Of the three main elements of music theory the bass guitar lays a foundation for two of them, rhythm and harmony. Despite this fact the bass guitar is one of the most overlooked instruments in a group. However, long time bassist Boyang Matsapola has become a familiar face among Chicago musicians. Now with a budding solo career, Boyang is quickly pulling away from the pack, one riff at a time.
The bass guitar’s significance may get overlooked by an untrained audience, but this does little to affect the demand for skilled bass players. In a city like Chicago that breeds new creativity by the day, Boyang has set a precedent for greatness by fulfilling the obligations of playing in several bands. Time management is an essential skill for musicians like him, seeing as he’s on the run for most of the week. Between recording, rehearsals, performing and practice, there’s almost never a day he doesn’t pick up his instrument. He’s only one man, so it’s important he focus on one thing at a time, “you can’t do everything everybody asks you to, so don’t promise people something you’re not prepared to do.”
Self preparation seems to be Boyang’s strong suit. During his early years in Champagne and Milwaukee, he played in a couple local funk bands. After moving to Chicago he began making soul music. After about a year and half of living in Logan Square, he was introduced to singer/guitarist Maceo Haymes and keyboardist Nick Hennessy, the founders of his first musical family, The O’My’s. Since then he’s gone on to play with many of Chicago’s emerging talents like, Kaina Castillo, The Burns Twins, Drea The Vibe Dealer, Ric Wilson, Via Rosa, and most recently Brittany Nacole, but the grind doesn't stop there. Along with his collaborative “See The Sun” with OddCouple, he’s also recently released his vocalist debut, “ShO’ Nuff” featuring production from Dee Lily. He’s working with a lot of different artists at the moment. He’s currently recording with The O’My’s for their fifth album, as well as a project with former Highness guitarist Ora, all of which are set to drop this summer. As he builds his catalog Boyang’s teachings and inspirations will flood the scene. He’s been in the game for the better part of a decade now and shows no signs of regressing. This statement rings true simply for one reason; in all of his quality work lies an even greater work ethic, something he’s developed growing up as an aspiring musician.
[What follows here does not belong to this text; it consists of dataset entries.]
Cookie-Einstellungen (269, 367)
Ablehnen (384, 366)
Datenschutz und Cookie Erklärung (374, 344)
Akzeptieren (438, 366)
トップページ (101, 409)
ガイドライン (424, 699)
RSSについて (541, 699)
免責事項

Boyang grew up in Flossmoor, IL, a small town in the South Suburbs of Chicago. In fourth grade he began musicianship, a right handed bass was the first instrument he received. Back then his prowess for instruments hadn’t quite surfaced, “I was in bass and choir, and I never really really practiced like...either [bass and choir]. I just showed up and like...you know, kinda faked it in the back.” He always wanted to play an instrument, but around eighth grade he put down the chords and picked up a mic. Boyang being the funky soul he is today, found himself taken by artists such as Organized Noize, The Dungeon Family and Dr. Dre. As a rapper he was known as ‘Increment’, a fitting name as he always sought to be one step ahead of the game. He loved freestyling and writing lyrics but never officially released anything. Back in the day he was decent with the flows, but overall he felt like he wasn’t able to express himself correctly. After perusing the world of rhymes for awhile, Boyang rediscovered the bass guitar in his early twenties. According to Boyang, it wasn’t until meeting his mentor, Mark White of New York’s Spin Doctors, that he began truly studying music.
Composers like Boyang rarely stick to a certain style of play. Yes, he makes soul music, but like hip hop or rock n roll, soul tends to have a wide variety of sounds. When he picks up a bass the only thing he’s worried about is setting a vibe, a feel often centered around vintage funk and soul colors. Aside from his mentor whom he credits for a lot of his success, Boyang has had a handful of influences with instrumentation. His inspiration stems from some of the greatest American musicians to ever touch a bass. Whether it’s jazz, funk, soul, or rock n roll, he stayed in tune with names like: Stanley Clarke, James Jamerson, Rick James, Bootsy Collins, and none other than Drake’s uncle, the inventor of the slap and pop bass style, Larry Graham. Boyang doesn’t hesitate to pay homage to his idols either. On his right forearm is a tattoo of Funkadelic’s first album Maggot Brain, on his left, the Love Symbol Album, a tribute to George Clinton and the late Prince. As a musician who aspires to leave a legacy of this caliber, Boyang definitely has his work cut out for the future.
The next couple of months have a lot in store for Boyang. This summer, he’ll be at Mamby on the Beach and Summerfest with Kaina and OddCouple, Lollapalooza with the O’My’s, as well as both North Coast Music Festival and Logan Square Arts Festival with Rich Jones. Understand, he isn’t just a bass player for hire, he’s a musician who likes to invest his skills with someone else’s. It’s about cultivating a relationship, that way he’s still contributing and building his music while being apart of someone else’s show. Fortunately for Boyang he’s making great music with an even greater circle of friends. While he continues serving up these unique sounds, a leading Boyang Matsapola is sure to grace our near future.